### STATED PROBLEM
Please quote all of the lines below word for word, leaving none out.

### DATA TO USE
····················
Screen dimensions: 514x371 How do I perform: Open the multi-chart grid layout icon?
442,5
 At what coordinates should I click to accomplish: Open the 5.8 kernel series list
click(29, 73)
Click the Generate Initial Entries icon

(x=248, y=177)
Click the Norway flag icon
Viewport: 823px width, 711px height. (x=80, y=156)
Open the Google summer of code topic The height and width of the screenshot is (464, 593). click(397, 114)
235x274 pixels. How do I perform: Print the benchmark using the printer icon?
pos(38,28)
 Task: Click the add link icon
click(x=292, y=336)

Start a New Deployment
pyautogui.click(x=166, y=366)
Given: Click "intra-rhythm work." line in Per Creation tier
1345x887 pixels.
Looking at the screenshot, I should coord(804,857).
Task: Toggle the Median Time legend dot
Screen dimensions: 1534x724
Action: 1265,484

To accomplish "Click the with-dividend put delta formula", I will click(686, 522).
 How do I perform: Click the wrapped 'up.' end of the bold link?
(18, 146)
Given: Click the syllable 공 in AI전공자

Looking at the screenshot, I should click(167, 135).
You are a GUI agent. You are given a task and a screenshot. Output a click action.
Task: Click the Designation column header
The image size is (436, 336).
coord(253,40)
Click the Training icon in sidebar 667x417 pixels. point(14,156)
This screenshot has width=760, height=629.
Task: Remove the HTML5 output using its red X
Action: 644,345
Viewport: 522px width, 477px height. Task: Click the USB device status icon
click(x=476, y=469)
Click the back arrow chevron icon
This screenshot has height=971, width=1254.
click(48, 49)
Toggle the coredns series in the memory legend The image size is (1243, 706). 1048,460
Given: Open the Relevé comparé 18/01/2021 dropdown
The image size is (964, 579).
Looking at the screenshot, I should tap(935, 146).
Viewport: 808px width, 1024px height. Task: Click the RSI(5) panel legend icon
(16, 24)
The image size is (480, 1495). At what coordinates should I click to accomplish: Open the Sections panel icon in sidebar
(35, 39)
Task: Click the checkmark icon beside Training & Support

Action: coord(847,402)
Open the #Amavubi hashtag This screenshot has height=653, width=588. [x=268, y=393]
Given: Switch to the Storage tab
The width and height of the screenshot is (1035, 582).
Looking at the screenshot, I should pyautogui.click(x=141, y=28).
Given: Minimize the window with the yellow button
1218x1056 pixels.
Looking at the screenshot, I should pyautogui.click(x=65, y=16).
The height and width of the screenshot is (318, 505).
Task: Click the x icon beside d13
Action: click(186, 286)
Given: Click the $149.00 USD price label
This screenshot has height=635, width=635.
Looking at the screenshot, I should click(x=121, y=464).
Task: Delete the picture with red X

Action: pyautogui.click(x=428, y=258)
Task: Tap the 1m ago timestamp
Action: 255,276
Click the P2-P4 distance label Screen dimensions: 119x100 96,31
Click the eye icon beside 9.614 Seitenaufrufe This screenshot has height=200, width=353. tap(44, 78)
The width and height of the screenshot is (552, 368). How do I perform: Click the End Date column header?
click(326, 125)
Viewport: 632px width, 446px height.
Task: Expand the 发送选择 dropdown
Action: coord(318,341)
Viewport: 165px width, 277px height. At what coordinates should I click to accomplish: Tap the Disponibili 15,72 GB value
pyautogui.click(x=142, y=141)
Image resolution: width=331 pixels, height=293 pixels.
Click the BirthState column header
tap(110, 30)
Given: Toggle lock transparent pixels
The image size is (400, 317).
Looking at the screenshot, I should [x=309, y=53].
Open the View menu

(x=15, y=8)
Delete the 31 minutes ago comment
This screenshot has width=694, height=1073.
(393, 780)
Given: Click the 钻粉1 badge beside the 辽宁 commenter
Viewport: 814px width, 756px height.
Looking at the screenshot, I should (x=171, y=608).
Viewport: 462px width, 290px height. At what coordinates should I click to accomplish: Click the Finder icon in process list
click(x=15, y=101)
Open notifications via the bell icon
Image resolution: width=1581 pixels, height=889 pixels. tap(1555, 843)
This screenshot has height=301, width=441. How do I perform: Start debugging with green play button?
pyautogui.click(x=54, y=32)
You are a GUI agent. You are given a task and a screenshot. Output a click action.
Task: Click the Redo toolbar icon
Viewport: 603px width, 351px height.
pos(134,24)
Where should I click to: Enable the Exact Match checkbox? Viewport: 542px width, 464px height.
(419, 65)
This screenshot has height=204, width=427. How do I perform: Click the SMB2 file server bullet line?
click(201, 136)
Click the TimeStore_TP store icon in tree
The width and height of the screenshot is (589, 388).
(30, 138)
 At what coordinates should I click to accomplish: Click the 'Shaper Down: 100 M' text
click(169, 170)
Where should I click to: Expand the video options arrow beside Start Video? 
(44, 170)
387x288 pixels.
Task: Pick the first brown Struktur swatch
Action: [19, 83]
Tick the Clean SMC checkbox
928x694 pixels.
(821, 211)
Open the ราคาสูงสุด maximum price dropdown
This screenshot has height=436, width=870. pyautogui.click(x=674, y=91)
····················
### CORRECT OUTPUT
Screen dimensions: 514x371 How do I perform: Open the multi-chart grid layout icon?
442,5
 At what coordinates should I click to accomplish: Open the 5.8 kernel series list
click(29, 73)
Click the Generate Initial Entries icon

(x=248, y=177)
Click the Norway flag icon
Viewport: 823px width, 711px height. (x=80, y=156)
Open the Google summer of code topic The height and width of the screenshot is (464, 593). click(397, 114)
235x274 pixels. How do I perform: Print the benchmark using the printer icon?
pos(38,28)
 Task: Click the add link icon
click(x=292, y=336)

Start a New Deployment
pyautogui.click(x=166, y=366)
Given: Click "intra-rhythm work." line in Per Creation tier
1345x887 pixels.
Looking at the screenshot, I should coord(804,857).
Task: Toggle the Median Time legend dot
Screen dimensions: 1534x724
Action: 1265,484

To accomplish "Click the with-dividend put delta formula", I will click(686, 522).
 How do I perform: Click the wrapped 'up.' end of the bold link?
(18, 146)
Given: Click the syllable 공 in AI전공자

Looking at the screenshot, I should click(167, 135).
You are a GUI agent. You are given a task and a screenshot. Output a click action.
Task: Click the Designation column header
The image size is (436, 336).
coord(253,40)
Click the Training icon in sidebar 667x417 pixels. point(14,156)
This screenshot has width=760, height=629.
Task: Remove the HTML5 output using its red X
Action: 644,345
Viewport: 522px width, 477px height. Task: Click the USB device status icon
click(x=476, y=469)
Click the back arrow chevron icon
This screenshot has height=971, width=1254.
click(48, 49)
Toggle the coredns series in the memory legend The image size is (1243, 706). 1048,460
Given: Open the Relevé comparé 18/01/2021 dropdown
The image size is (964, 579).
Looking at the screenshot, I should tap(935, 146).
Viewport: 808px width, 1024px height. Task: Click the RSI(5) panel legend icon
(16, 24)
The image size is (480, 1495). At what coordinates should I click to accomplish: Open the Sections panel icon in sidebar
(35, 39)
Task: Click the checkmark icon beside Training & Support

Action: coord(847,402)
Open the #Amavubi hashtag This screenshot has height=653, width=588. [x=268, y=393]
Given: Switch to the Storage tab
The width and height of the screenshot is (1035, 582).
Looking at the screenshot, I should pyautogui.click(x=141, y=28).
Given: Minimize the window with the yellow button
1218x1056 pixels.
Looking at the screenshot, I should pyautogui.click(x=65, y=16).
The height and width of the screenshot is (318, 505).
Task: Click the x icon beside d13
Action: click(186, 286)
Given: Click the $149.00 USD price label
This screenshot has height=635, width=635.
Looking at the screenshot, I should click(x=121, y=464).
Task: Delete the picture with red X

Action: pyautogui.click(x=428, y=258)
Task: Tap the 1m ago timestamp
Action: 255,276
Click the P2-P4 distance label Screen dimensions: 119x100 96,31
Click the eye icon beside 9.614 Seitenaufrufe This screenshot has height=200, width=353. tap(44, 78)
The width and height of the screenshot is (552, 368). How do I perform: Click the End Date column header?
click(326, 125)
Viewport: 632px width, 446px height.
Task: Expand the 发送选择 dropdown
Action: coord(318,341)
Viewport: 165px width, 277px height. At what coordinates should I click to accomplish: Tap the Disponibili 15,72 GB value
pyautogui.click(x=142, y=141)
Image resolution: width=331 pixels, height=293 pixels.
Click the BirthState column header
tap(110, 30)
Given: Toggle lock transparent pixels
The image size is (400, 317).
Looking at the screenshot, I should [x=309, y=53].
Open the View menu

(x=15, y=8)
Delete the 31 minutes ago comment
This screenshot has width=694, height=1073.
(393, 780)
Given: Click the 钻粉1 badge beside the 辽宁 commenter
Viewport: 814px width, 756px height.
Looking at the screenshot, I should (x=171, y=608).
Viewport: 462px width, 290px height. At what coordinates should I click to accomplish: Click the Finder icon in process list
click(x=15, y=101)
Open notifications via the bell icon
Image resolution: width=1581 pixels, height=889 pixels. tap(1555, 843)
This screenshot has height=301, width=441. How do I perform: Start debugging with green play button?
pyautogui.click(x=54, y=32)
You are a GUI agent. You are given a task and a screenshot. Output a click action.
Task: Click the Redo toolbar icon
Viewport: 603px width, 351px height.
pos(134,24)
Where should I click to: Enable the Exact Match checkbox? Viewport: 542px width, 464px height.
(419, 65)
This screenshot has height=204, width=427. How do I perform: Click the SMB2 file server bullet line?
click(201, 136)
Click the TimeStore_TP store icon in tree
The width and height of the screenshot is (589, 388).
(30, 138)
 At what coordinates should I click to accomplish: Click the 'Shaper Down: 100 M' text
click(169, 170)
Where should I click to: Expand the video options arrow beside Start Video? 
(44, 170)
387x288 pixels.
Task: Pick the first brown Struktur swatch
Action: [19, 83]
Tick the Clean SMC checkbox
928x694 pixels.
(821, 211)
Open the ราคาสูงสุด maximum price dropdown
This screenshot has height=436, width=870. pyautogui.click(x=674, y=91)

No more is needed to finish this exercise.